ITServe alleges rule change “dramatically altered” how H-1B, green card salaries are calculated.
A group of technology consulting firms has filed the first lawsuit challenging the Trump administration’s rule raising minimum salary requirements for foreign professionals on H-1B high-skilled work visas, largely used by Indian techies.
Dallas based ITServe alliance filed the lawsuit in New Jersey federal court Friday just eight days after the wage rule took effect claiming the government used faulty data when setting the new figures, Law360 reported.
The suit alleges that the US Department of Labor, without notice, “dramatically altered” the way it calculates minimum salaries for the H-1B visas and certain employment-based green cards.
The wage requirements are set to prevent employers from underpaying foreign workers and thus depressing wages for US workers.
READ: ‘New H-1B rules would hurt American firms’ (October 7, 2020)
ITServe, an alliance of tech consulting firms, along with other similar firms claimed that the rule, if left in place, will upend their businesses and force some to lay off workers and move operations abroad, Law360 said.
“ITServe’s members are unable to absorb, without material disruption to their operations, the cost increase imposed on them,” the suit says.
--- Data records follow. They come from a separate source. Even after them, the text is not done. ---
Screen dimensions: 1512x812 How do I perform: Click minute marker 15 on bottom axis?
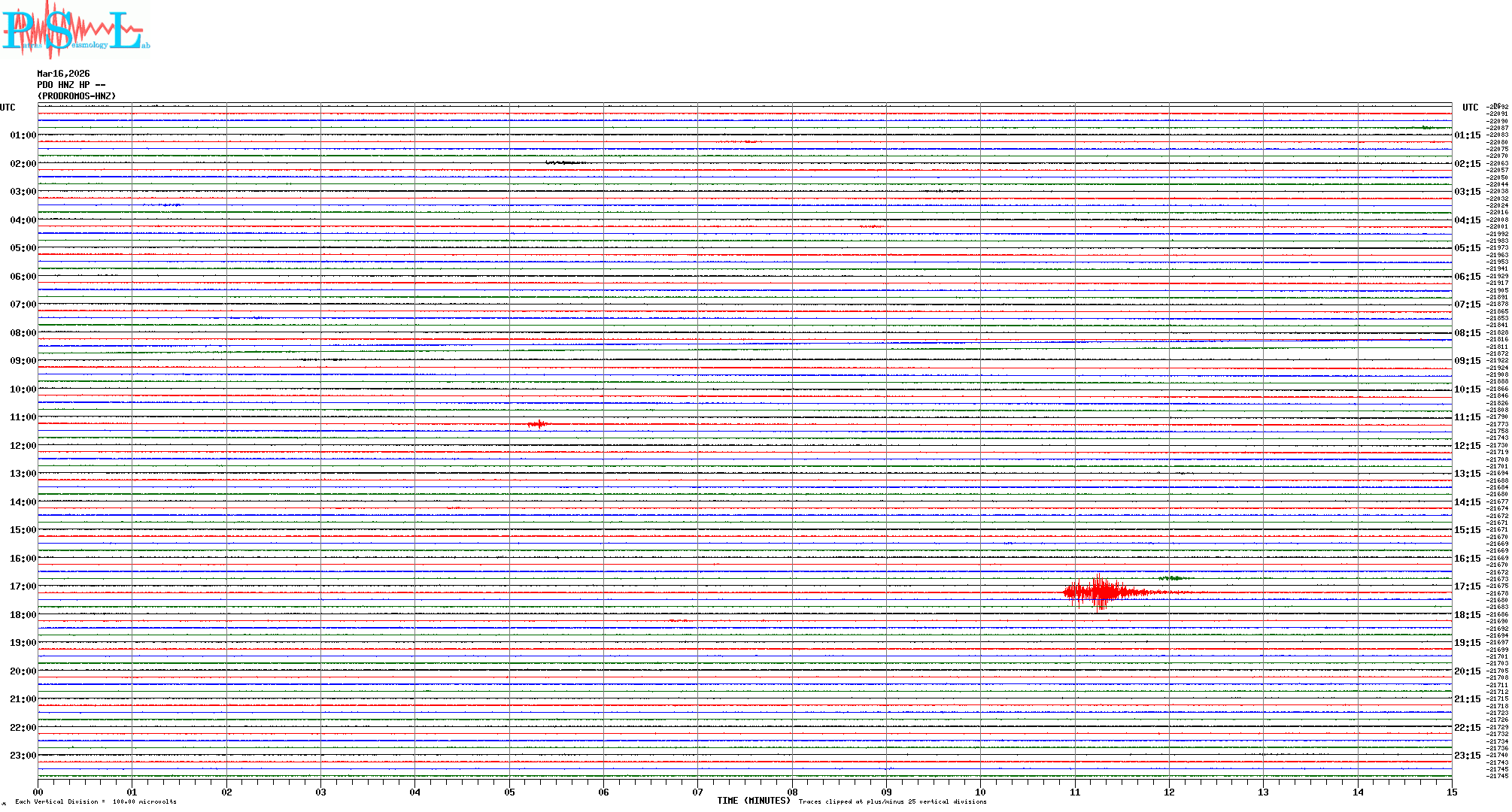tap(1451, 792)
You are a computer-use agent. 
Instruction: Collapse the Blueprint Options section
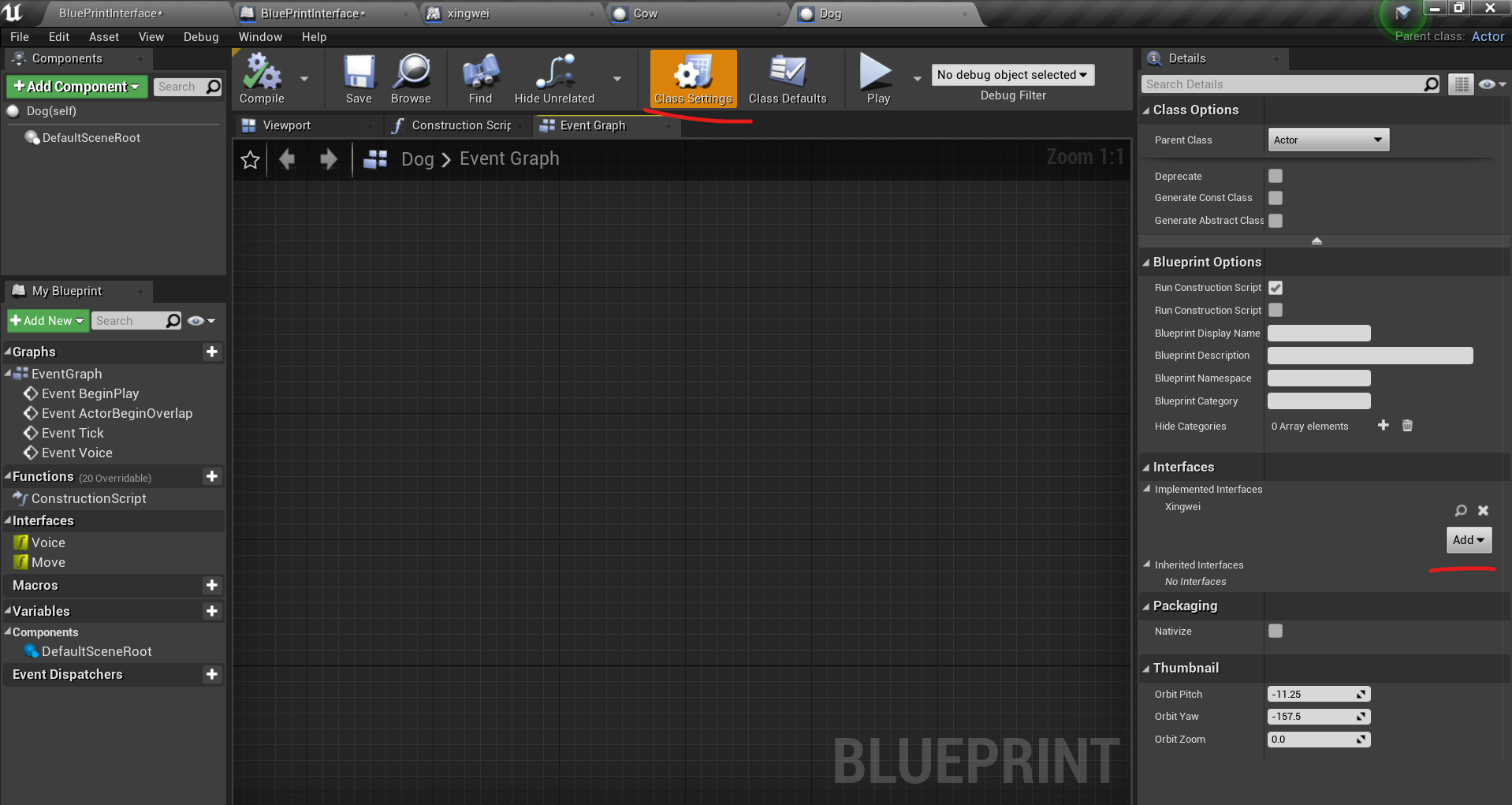pyautogui.click(x=1147, y=262)
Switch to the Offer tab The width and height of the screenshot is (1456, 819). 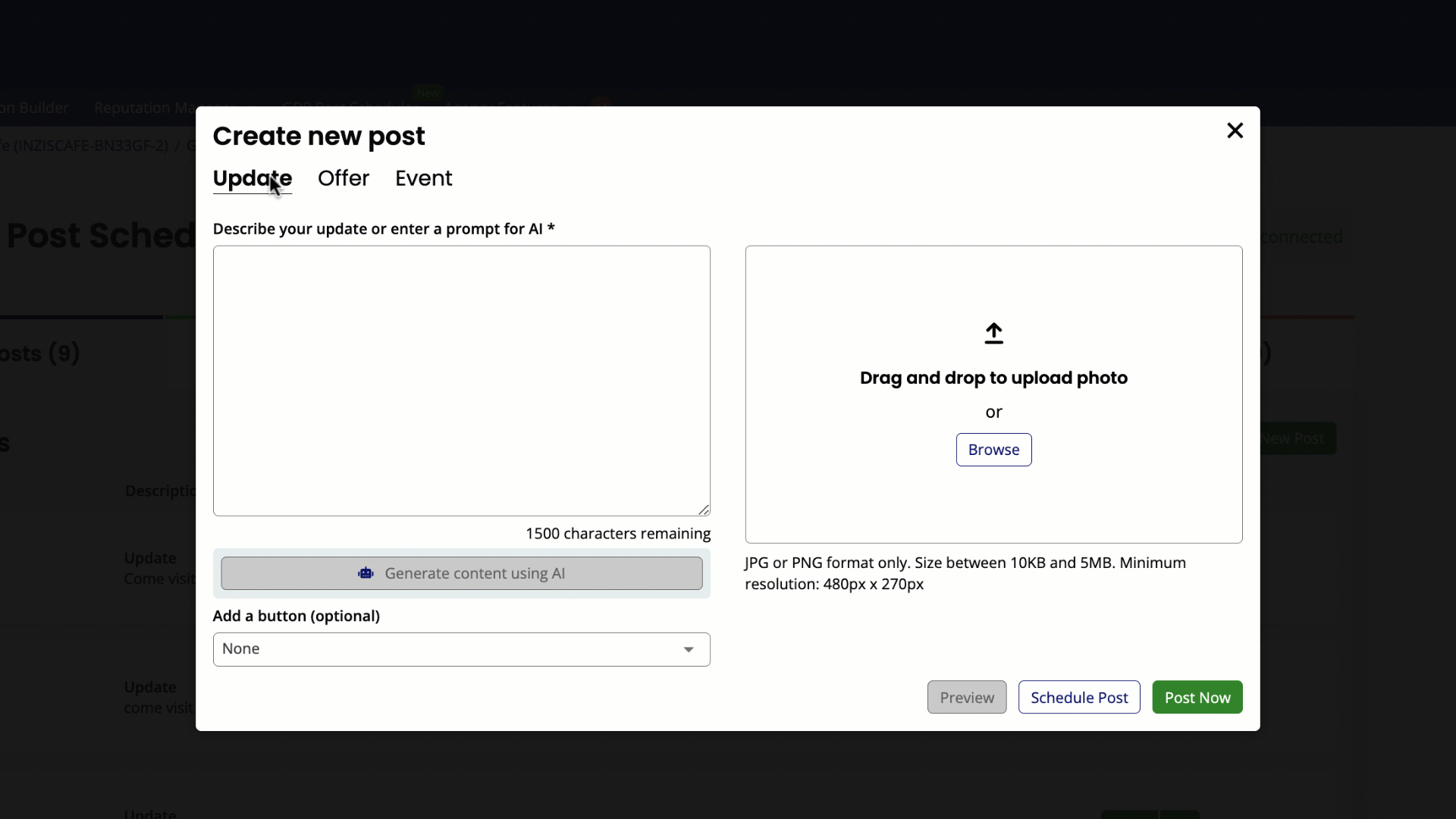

The lawsuit attacks the Labor Department’s decision to sidestep procedural requirements when issuing the rule, as well as the underlying economic justifications behind the policy change, which raises minimum salaries by as high as 50% in some industries.
Under the rule, entry-level computer programmers on H-1B visas in Newark, for instance, would need to be paid $116K annually, up from the previous entry-level rate of $79K for that job.
According to the companies, the department rule fails to point to compelling evidence that H-1B workers are in fact paid less than their US counterparts.
The Labor Department “relied on outdated, incorrect or limited empirical data, failed to consider readily available, relevant data and empirical studies, and engaged in reasoning that conflicts with basic economic theory,” the companies said in the lawsuit.
And while the Trump administration had justified fast-tracking the rule by pointing to widespread unemployment in the US as a result of the coronavirus pandemic, unemployment in technology and computer professions — which typically take advantage of the H-1B visa program — has remained low, the suit says.
RELATED: Joe Biden vows to lift Trump’s H-1B ban if elected (July 1, 2020)
The suit is the first to challenge the Labor Department’s rule, issued earlier this month, that revised the four wage tiers used to evaluate salaries in various foreign worker programs, including the H-1B visa and certain employment-based green cards.
The department previously required employers to pay entry-level foreign workers a salary that was at least at the 17th percentile for their industry and location. But under the new rule, that minimum level jumped to the 45th percentile, taking the other higher three levels for more experienced workers with it.
The rule took effect just two days after it was first announced, immediately upon publication.
On the same day the DOL’s rule was announced, the US Department of Homeland Security also issued its long-anticipated rule narrowing the eligibility criteria for H-1B visas.
Jonathan Wasden of Wasden Banias LLC, an attorney for the IT consulting companies, told Law360 said that his firm will be challenging that rule, which won’t take effect until December, in the next few weeks.
More litigation from the business and higher education community challenging the visa restrictions is expected, Law360 said.
ITServe is the same organization who had won a court case against USCIS’s strict rules for short H1B third party approvals and the itinerary requirements earlier this year.
The proposed change included heightening the standard for staffing companies to show the requisite “employer-employee” relationship.
DHS abandoned that change earlier this year as part of a settlement after a federal judge in Georgia concluded that the restrictions were illegal.
But DHS revived the stricter standard for third-party staffing companies to establish an employer-employee relationship in its new rule.